Stored items from a collection

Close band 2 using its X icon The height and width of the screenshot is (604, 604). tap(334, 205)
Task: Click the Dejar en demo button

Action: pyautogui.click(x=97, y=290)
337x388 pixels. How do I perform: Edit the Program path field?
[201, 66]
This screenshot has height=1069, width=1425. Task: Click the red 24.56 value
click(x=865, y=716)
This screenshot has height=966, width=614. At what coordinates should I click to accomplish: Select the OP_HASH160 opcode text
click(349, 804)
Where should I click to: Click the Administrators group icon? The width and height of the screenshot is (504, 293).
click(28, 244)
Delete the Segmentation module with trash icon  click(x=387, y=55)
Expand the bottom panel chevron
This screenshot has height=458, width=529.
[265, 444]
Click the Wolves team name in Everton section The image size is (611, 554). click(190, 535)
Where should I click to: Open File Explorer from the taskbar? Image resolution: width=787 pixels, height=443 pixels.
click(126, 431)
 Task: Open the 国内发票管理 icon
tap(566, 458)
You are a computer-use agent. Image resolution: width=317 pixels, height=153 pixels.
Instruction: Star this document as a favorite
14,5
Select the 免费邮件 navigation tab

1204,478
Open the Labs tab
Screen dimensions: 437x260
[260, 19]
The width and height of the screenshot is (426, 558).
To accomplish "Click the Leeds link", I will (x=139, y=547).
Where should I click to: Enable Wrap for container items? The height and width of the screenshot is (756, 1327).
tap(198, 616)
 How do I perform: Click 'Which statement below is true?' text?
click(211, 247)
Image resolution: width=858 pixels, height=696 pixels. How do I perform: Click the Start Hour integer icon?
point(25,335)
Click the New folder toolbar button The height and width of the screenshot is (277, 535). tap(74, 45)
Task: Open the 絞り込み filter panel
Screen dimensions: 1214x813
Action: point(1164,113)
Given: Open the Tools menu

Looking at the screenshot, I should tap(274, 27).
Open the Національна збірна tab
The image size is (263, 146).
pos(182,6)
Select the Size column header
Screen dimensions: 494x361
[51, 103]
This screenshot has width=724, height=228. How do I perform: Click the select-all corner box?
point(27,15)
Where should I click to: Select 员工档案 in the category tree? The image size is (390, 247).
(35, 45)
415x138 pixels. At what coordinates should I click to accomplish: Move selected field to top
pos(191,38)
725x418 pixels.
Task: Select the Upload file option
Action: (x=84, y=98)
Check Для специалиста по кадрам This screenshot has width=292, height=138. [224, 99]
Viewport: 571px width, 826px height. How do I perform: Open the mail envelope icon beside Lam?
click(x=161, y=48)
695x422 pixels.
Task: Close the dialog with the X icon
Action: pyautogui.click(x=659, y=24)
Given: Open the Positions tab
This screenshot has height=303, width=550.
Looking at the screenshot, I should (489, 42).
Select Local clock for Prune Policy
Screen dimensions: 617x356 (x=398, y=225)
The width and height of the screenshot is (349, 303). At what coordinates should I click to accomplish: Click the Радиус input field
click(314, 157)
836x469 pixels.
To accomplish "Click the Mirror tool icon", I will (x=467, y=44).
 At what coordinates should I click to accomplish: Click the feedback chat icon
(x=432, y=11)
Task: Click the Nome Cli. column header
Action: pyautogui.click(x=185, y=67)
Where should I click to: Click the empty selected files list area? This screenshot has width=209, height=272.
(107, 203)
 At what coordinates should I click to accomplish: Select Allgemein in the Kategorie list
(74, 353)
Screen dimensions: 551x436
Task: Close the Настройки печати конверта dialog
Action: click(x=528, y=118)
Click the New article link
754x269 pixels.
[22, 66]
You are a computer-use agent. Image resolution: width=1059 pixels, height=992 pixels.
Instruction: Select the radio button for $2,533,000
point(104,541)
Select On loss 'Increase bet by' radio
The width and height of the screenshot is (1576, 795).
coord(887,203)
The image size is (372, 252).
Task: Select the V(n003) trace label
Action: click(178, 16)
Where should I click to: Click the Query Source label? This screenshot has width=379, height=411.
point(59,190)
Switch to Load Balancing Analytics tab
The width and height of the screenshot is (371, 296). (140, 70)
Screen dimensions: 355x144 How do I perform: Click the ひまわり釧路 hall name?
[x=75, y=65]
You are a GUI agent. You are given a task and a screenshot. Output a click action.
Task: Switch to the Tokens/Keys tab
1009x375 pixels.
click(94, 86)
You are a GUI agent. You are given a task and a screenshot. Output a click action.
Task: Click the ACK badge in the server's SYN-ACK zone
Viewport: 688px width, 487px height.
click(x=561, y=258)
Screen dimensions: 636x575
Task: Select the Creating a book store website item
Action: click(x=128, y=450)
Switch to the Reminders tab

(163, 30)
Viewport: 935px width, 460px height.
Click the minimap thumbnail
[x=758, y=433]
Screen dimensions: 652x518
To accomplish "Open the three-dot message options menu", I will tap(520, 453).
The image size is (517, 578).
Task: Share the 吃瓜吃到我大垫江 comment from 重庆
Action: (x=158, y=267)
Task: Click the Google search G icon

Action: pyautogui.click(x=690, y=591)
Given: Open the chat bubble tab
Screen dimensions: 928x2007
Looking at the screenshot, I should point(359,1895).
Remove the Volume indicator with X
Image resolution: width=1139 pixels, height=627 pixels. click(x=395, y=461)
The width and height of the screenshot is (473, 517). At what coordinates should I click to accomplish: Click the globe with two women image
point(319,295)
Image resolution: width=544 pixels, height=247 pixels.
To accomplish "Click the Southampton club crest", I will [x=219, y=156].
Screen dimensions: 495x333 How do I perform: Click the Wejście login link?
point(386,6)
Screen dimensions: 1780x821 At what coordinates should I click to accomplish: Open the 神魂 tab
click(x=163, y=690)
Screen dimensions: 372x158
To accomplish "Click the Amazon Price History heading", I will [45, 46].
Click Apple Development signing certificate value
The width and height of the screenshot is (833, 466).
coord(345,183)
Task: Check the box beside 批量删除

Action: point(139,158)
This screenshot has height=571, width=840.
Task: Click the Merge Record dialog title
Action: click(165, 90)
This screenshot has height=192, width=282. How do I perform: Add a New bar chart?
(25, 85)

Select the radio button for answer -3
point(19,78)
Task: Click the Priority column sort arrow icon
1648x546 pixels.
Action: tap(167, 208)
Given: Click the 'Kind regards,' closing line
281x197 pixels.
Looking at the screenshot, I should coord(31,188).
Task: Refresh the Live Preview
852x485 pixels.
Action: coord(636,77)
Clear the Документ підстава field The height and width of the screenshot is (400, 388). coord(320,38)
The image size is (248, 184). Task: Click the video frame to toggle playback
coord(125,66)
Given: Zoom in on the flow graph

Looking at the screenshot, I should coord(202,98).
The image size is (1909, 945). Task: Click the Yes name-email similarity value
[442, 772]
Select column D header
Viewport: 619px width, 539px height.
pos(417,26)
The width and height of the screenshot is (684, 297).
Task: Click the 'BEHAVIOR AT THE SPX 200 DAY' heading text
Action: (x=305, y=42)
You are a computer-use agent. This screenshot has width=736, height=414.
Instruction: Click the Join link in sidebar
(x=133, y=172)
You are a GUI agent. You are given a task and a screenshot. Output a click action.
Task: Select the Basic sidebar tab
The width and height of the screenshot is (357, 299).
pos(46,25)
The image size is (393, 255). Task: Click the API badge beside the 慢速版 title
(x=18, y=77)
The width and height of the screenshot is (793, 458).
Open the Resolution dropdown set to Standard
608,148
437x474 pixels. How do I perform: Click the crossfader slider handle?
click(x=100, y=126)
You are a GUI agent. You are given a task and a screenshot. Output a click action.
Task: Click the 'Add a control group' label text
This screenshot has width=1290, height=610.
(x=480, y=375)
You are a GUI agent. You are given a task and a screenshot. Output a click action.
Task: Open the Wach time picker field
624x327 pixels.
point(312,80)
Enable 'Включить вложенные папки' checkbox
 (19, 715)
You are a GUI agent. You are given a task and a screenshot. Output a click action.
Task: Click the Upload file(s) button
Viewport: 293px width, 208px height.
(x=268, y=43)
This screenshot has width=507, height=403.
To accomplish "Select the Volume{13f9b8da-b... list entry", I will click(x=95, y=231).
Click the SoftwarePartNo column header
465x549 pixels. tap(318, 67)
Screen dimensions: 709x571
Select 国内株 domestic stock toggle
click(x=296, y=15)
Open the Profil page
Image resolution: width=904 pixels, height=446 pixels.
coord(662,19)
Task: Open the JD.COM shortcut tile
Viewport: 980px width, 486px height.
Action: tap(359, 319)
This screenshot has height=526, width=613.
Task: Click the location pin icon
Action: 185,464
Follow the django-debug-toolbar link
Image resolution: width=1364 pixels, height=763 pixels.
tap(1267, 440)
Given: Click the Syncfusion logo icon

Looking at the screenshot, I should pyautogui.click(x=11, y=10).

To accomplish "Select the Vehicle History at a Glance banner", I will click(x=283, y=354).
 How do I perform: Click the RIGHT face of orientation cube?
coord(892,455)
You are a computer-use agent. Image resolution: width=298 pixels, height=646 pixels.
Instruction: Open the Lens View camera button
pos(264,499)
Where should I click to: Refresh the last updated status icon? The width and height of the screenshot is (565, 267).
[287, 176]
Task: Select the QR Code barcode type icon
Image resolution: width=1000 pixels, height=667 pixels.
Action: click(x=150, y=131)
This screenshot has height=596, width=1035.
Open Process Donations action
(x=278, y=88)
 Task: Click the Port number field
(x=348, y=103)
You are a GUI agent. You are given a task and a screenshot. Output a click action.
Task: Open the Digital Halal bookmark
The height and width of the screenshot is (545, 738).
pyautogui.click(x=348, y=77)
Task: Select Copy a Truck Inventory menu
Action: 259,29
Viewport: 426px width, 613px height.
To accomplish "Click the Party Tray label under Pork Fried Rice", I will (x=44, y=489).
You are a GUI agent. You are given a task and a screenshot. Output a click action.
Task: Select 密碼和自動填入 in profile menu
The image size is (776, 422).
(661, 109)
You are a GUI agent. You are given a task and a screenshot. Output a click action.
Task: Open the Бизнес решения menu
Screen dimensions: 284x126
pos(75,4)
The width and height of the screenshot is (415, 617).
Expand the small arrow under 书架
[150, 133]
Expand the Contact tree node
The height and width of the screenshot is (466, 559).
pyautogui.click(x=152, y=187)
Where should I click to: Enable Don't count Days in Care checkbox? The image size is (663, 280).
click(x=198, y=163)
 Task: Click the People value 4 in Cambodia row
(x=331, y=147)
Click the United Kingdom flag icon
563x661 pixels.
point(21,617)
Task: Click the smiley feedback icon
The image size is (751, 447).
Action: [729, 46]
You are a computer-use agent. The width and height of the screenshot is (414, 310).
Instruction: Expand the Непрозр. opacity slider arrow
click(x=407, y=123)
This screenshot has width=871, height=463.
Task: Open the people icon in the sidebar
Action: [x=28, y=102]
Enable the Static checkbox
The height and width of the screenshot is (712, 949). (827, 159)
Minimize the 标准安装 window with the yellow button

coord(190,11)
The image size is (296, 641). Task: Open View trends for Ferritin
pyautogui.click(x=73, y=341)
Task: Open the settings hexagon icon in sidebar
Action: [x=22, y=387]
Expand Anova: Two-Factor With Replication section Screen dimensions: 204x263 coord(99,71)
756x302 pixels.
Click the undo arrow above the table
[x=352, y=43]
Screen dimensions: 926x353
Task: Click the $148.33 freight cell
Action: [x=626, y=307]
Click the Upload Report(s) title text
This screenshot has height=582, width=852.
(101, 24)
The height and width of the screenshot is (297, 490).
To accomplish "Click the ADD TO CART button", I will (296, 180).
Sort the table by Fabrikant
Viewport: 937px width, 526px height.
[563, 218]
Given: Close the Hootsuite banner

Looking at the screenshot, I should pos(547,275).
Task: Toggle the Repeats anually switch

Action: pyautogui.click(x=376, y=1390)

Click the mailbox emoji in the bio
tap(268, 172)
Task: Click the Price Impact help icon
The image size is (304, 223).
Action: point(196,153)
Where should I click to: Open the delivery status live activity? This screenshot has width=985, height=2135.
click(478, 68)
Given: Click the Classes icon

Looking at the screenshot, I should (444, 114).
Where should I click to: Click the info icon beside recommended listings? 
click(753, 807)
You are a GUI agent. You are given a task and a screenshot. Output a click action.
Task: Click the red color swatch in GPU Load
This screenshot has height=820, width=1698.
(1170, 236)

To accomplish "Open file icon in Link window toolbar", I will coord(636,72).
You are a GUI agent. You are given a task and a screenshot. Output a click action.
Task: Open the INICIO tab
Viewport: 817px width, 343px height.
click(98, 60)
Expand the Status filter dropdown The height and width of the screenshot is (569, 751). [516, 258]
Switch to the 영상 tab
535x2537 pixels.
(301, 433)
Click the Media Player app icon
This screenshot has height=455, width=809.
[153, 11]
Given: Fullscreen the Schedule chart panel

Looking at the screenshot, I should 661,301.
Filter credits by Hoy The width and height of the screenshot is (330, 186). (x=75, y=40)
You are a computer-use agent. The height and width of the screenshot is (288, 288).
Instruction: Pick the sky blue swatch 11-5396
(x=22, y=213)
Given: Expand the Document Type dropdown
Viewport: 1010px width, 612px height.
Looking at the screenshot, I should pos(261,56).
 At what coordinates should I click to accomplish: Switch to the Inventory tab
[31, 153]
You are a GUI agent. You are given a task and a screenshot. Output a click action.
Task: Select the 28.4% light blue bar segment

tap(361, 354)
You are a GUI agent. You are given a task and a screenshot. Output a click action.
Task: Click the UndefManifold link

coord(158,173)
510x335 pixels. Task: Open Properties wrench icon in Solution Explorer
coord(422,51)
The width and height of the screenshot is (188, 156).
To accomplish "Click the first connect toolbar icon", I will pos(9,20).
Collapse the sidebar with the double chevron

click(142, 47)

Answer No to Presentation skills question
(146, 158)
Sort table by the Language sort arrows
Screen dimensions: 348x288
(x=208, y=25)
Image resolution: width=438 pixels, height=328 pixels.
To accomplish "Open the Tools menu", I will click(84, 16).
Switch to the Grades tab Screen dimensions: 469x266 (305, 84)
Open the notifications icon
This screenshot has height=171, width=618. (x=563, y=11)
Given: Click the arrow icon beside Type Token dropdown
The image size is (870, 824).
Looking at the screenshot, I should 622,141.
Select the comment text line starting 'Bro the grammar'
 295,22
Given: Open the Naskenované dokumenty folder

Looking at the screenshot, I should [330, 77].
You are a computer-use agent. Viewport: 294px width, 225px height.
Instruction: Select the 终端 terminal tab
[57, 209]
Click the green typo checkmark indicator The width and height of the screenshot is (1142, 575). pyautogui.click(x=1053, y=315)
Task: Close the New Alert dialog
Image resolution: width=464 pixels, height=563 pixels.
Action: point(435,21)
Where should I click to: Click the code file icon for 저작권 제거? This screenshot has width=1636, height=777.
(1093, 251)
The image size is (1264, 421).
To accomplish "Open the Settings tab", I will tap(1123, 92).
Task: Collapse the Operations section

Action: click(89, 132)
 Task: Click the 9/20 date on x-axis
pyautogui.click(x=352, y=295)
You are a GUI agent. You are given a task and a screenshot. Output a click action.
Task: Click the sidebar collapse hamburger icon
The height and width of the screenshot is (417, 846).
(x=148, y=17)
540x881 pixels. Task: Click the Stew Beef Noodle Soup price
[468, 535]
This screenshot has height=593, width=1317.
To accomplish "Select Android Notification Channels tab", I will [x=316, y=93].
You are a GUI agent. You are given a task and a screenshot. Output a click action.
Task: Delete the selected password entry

INSTRUCTIONS FOR THE TASK
A single figure is required: the number of lines in the data where the word "computer" occurs.

WORKED SOLUTION
7